# Exercise details
From the records below, transcribe only the lines running from the one with "Mars Gravity (1160, 977)" through the one with "Wheels for Porsche (618, 1637)". Keep both of those end lines.
---
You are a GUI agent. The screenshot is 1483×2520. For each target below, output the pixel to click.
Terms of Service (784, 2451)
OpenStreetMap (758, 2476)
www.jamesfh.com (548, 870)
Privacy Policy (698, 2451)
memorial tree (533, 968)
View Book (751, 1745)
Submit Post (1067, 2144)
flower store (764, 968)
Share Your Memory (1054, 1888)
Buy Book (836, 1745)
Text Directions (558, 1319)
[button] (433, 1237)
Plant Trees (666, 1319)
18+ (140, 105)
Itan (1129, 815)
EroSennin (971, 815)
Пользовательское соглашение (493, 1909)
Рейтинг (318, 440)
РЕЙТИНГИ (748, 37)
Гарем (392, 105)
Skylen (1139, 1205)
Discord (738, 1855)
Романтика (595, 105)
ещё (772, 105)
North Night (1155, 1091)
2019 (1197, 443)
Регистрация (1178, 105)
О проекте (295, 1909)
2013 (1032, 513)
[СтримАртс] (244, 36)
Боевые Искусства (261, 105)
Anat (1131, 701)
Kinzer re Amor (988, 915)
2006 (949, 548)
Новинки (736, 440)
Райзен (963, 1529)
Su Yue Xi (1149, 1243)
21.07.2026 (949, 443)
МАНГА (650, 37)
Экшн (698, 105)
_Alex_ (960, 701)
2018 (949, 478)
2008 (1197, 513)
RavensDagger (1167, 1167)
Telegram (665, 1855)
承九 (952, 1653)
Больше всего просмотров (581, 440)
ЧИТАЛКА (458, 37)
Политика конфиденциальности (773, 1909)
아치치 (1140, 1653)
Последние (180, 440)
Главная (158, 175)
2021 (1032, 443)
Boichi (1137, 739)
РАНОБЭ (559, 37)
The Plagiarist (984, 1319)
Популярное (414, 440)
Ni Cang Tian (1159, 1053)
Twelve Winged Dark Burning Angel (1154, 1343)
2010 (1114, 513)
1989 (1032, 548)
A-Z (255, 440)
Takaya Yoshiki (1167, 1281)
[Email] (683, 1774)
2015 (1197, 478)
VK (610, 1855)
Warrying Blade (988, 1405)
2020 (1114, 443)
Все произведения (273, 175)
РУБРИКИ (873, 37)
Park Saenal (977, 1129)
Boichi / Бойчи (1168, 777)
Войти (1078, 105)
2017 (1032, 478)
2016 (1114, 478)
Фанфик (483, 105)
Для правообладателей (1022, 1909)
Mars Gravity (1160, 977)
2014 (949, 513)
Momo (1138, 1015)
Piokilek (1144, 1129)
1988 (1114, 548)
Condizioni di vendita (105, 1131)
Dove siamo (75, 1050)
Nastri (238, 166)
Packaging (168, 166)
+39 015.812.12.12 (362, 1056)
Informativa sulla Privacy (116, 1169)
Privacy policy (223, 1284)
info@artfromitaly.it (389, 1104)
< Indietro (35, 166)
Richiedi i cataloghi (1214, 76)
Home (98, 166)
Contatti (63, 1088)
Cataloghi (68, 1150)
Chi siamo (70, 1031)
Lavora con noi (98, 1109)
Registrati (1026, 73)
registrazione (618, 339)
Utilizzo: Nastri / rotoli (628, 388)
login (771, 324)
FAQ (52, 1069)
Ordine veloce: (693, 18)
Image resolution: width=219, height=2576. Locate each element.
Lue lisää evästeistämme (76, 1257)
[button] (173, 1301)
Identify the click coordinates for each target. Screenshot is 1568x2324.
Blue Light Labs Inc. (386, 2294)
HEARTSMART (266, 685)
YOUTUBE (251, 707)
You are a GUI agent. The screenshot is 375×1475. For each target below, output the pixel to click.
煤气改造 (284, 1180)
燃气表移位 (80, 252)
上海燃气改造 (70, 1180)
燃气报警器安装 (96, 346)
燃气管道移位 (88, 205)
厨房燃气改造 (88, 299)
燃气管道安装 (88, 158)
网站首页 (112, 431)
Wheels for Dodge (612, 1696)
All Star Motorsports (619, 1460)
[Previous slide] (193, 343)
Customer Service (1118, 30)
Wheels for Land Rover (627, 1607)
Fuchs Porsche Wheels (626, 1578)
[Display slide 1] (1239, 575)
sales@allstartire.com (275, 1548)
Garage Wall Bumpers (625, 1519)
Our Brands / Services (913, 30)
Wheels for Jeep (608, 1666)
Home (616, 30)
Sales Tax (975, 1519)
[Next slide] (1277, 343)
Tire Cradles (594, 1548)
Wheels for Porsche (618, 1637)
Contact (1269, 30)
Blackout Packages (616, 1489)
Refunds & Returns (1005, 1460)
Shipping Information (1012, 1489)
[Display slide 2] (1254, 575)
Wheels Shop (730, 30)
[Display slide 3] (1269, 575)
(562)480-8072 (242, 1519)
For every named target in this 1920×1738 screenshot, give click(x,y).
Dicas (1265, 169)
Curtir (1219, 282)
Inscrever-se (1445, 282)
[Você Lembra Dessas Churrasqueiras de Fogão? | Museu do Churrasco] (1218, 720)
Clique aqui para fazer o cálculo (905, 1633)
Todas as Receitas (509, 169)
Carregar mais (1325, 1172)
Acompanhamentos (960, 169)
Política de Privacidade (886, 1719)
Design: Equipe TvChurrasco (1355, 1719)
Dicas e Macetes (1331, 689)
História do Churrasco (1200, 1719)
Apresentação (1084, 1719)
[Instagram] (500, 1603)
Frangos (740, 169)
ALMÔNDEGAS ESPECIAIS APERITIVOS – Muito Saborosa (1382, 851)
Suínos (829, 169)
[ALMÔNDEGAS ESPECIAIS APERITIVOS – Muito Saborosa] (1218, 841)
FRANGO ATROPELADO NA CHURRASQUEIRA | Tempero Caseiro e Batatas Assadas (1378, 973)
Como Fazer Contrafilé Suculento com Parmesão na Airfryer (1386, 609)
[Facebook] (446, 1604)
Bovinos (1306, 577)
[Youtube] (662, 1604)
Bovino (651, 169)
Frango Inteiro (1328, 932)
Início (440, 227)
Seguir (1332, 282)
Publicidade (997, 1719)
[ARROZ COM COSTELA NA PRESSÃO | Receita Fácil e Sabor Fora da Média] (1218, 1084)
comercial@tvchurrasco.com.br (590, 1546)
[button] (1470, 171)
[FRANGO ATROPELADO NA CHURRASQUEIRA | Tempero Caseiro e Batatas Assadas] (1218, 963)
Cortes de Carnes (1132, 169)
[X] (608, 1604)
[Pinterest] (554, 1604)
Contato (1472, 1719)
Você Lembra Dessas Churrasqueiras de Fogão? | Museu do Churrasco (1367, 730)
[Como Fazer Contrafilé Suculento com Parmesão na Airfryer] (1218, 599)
---
# Finished task
Mars Gravity (1160, 977)
2014 (949, 513)
Momo (1138, 1015)
Piokilek (1144, 1129)
1988 (1114, 548)
Condizioni di vendita (105, 1131)
Dove siamo (75, 1050)
Nastri (238, 166)
Packaging (168, 166)
+39 015.812.12.12 (362, 1056)
Informativa sulla Privacy (116, 1169)
Privacy policy (223, 1284)
info@artfromitaly.it (389, 1104)
< Indietro (35, 166)
Richiedi i cataloghi (1214, 76)
Home (98, 166)
Contatti (63, 1088)
Cataloghi (68, 1150)
Chi siamo (70, 1031)
Lavora con noi (98, 1109)
Registrati (1026, 73)
registrazione (618, 339)
Utilizzo: Nastri / rotoli (628, 388)
login (771, 324)
FAQ (52, 1069)
Ordine veloce: (693, 18)
Image resolution: width=219, height=2576. Locate each element.
Lue lisää evästeistämme (76, 1257)
[button] (173, 1301)
Identify the click coordinates for each target. Screenshot is 1568x2324.
Blue Light Labs Inc. (386, 2294)
HEARTSMART (266, 685)
YOUTUBE (251, 707)
You are a GUI agent. The screenshot is 375×1475. For each target below, output the pixel to click.
煤气改造 (284, 1180)
燃气表移位 (80, 252)
上海燃气改造 (70, 1180)
燃气报警器安装 (96, 346)
燃气管道移位 (88, 205)
厨房燃气改造 (88, 299)
燃气管道安装 (88, 158)
网站首页 (112, 431)
Wheels for Dodge (612, 1696)
All Star Motorsports (619, 1460)
[Previous slide] (193, 343)
Customer Service (1118, 30)
Wheels for Land Rover (627, 1607)
Fuchs Porsche Wheels (626, 1578)
[Display slide 1] (1239, 575)
sales@allstartire.com (275, 1548)
Garage Wall Bumpers (625, 1519)
Our Brands / Services (913, 30)
Wheels for Jeep (608, 1666)
Home (616, 30)
Sales Tax (975, 1519)
[Next slide] (1277, 343)
Tire Cradles (594, 1548)
Wheels for Porsche (618, 1637)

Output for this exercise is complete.